The extraction is always framed as some benefit. Shift labor to the victim. Harvest additional value, every bit of it, from your customer. Gaslight any complainers.

I wish they would be honest and bold enough just to call it what it actually is. Theft.

I just wanted to pay for the thing.

They wanted my labor, my data, my compliance, my guilt, and my silence. That doesn’t feel like a transaction to pay for the thing. That’s an extraction of money, time, energy, labor.

Put it on the list. Partż pamiętaj.

[1] ‘They’ – I’ve spent this whole essay talking about ‘they’ – well here’s the short answer: they – the credit card processors — you know the biggies: Visa, Mastercard, Discover, Amex. They extract fees from retailers (like my own small business) via their stack on fees + the data they extract from you. They – WalMart, Target, Kroeger, etc etc.
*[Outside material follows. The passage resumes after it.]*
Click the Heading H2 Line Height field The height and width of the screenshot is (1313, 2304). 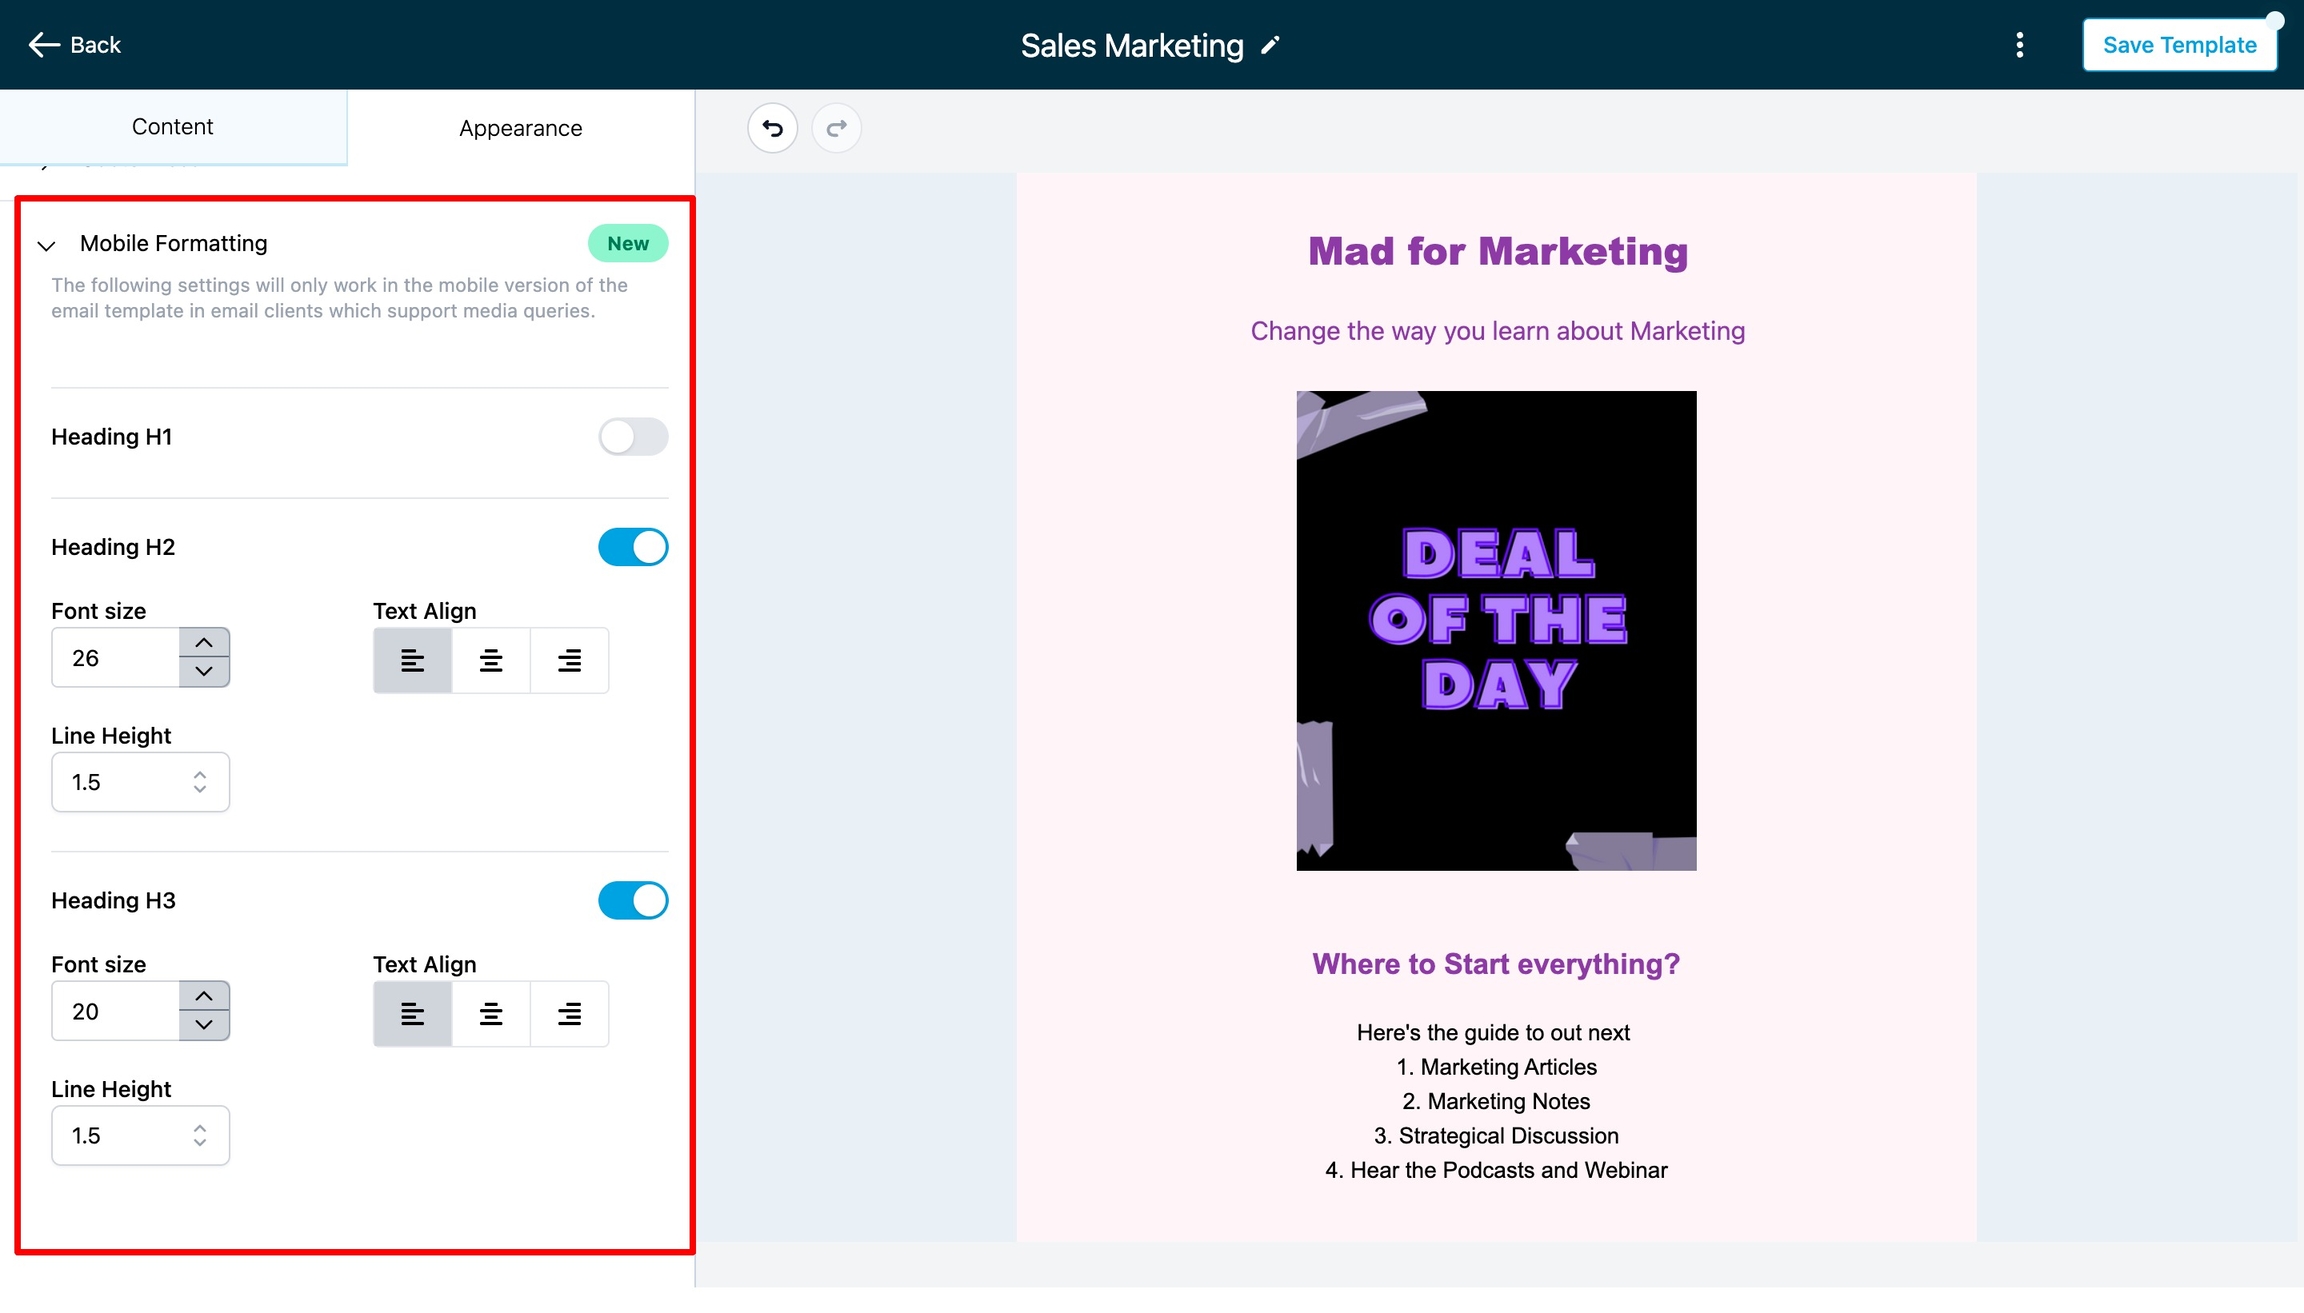(x=125, y=782)
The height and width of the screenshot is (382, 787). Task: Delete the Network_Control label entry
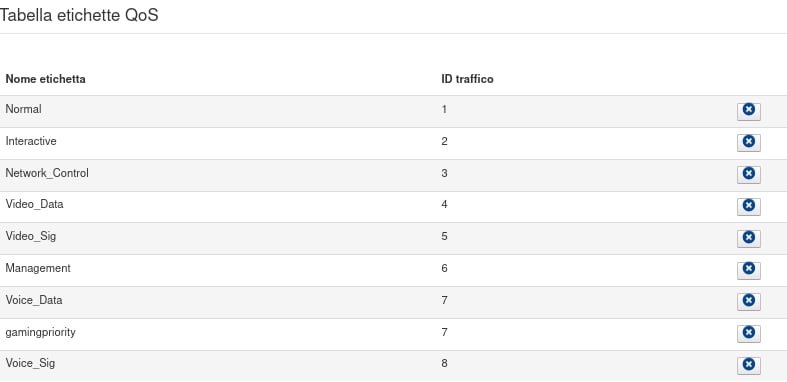[748, 174]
Every retailer that installed self check-out lanes that have eliminated about 4 cashier jobs + bagger jobs/store for each self check-out. They – insurance companies by a myriad of ways including playing in the stock market with your premiums and then increasing your premiums to cover their losses. Plus the need to go through prompt after prompt to get to a customer service rep to verify payment already made. They – utility companies and their paperless billing. Saves THEM postage + the added bonus of installing cookies on their sites so you are tracked online. They – CSuite executives that get bonuses for things like “efficiency gains” which is barely veiled for eliminated jobs because the customer is now doing unpaid labor for us. They – the shareholders (which if you have a 401k or the like – you are paying and receiving gain for the same system you are tired of – it’s an ugly ouroborus). The shareholders get the quarterly profit increase regardless of the human cost. They – the management consultants who sold us this playbook. (McKinsey probably [2]) THEY isn’t an abstract, faceless, nameless concept. It’s the system. The CEO salaries, quarterly earnings reports, etc. They made billions upon billions. You? Get to bag your own groceries and get to struggle with prompts they designed to extract more data, MORE MONEY, out of their customers. They? Well they know what they’re doing.
[2] McKinsey: they make a lot of money “optimizing” companies and designing methods of extracting the most bang for one’s buck. Ultimately if you question why a corporation destroyed your job or made you do unpaid labor or turned simple transactions into a prompt hell-scape, McKinsey maybe (probably) consulted on it. For premium fees. They also consulted for Purdue Pharma during the opioid epidemic (advising how to “turbocharge” sales), also have worked with ICE on detention policies – yes even our gubament plays in that game, and once upon a time this they helped Enron with accounting strategies. But sure, self-checkout is “innovation”. It’s good for you! Don’t question it. OBEY. My point? It’s always framed as if it’s good for you (or framed around saving “the children”.)